--- Dataset entries ---
------------------------------------------------------------
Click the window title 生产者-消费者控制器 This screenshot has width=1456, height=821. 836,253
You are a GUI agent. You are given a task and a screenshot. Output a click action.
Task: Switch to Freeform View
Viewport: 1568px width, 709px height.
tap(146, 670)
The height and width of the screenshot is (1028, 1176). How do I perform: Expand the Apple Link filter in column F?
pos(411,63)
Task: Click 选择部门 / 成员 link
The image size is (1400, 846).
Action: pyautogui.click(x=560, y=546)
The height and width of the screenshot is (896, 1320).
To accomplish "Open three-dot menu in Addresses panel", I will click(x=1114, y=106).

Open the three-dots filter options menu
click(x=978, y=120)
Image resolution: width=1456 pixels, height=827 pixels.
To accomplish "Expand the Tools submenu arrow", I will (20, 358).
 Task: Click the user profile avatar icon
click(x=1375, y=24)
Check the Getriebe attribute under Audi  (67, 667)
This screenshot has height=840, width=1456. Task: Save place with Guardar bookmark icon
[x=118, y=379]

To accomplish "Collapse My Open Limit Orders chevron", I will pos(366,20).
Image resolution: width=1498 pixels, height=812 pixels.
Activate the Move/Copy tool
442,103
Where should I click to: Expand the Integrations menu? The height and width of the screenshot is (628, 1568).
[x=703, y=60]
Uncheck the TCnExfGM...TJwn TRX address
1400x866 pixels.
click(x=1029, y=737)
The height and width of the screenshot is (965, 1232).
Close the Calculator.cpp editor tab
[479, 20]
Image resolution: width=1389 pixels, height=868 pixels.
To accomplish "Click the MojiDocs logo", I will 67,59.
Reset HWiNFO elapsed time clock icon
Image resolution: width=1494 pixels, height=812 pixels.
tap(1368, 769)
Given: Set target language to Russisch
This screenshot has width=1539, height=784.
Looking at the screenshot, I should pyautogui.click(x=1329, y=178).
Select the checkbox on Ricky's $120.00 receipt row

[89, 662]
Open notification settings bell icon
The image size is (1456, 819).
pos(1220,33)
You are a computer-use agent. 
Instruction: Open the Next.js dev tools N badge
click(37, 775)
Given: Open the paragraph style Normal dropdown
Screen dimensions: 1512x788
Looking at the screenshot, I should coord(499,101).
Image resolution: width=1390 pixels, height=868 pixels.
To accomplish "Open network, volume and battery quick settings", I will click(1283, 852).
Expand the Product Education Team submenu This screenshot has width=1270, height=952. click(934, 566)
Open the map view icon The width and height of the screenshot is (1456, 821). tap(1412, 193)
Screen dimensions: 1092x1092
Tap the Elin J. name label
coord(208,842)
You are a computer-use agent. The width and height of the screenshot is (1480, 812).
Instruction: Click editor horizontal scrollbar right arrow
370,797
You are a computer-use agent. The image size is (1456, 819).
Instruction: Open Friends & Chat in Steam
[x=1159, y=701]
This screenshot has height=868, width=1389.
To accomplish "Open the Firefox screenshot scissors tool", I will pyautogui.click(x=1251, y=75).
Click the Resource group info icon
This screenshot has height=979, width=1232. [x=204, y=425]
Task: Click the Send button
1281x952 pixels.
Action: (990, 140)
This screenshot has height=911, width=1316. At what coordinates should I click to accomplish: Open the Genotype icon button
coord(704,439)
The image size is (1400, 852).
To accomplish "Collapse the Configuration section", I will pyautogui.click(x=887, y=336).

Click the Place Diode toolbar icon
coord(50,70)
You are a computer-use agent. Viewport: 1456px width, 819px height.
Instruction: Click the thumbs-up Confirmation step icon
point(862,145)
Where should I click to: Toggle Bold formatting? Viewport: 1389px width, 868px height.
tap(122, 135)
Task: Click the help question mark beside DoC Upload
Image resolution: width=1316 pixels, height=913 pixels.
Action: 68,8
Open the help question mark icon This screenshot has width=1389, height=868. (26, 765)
------------------------------------------------------------
--- Exercise instructions ---
The answer must be the line containing "The image size is (1400, 852)." and every line after it through the end of the records, repeated exactly.

--- Your response ---
The image size is (1400, 852).
To accomplish "Collapse the Configuration section", I will pyautogui.click(x=887, y=336).

Click the Place Diode toolbar icon
coord(50,70)
You are a computer-use agent. Viewport: 1456px width, 819px height.
Instruction: Click the thumbs-up Confirmation step icon
point(862,145)
Where should I click to: Toggle Bold formatting? Viewport: 1389px width, 868px height.
tap(122, 135)
Task: Click the help question mark beside DoC Upload
Image resolution: width=1316 pixels, height=913 pixels.
Action: 68,8
Open the help question mark icon This screenshot has width=1389, height=868. (26, 765)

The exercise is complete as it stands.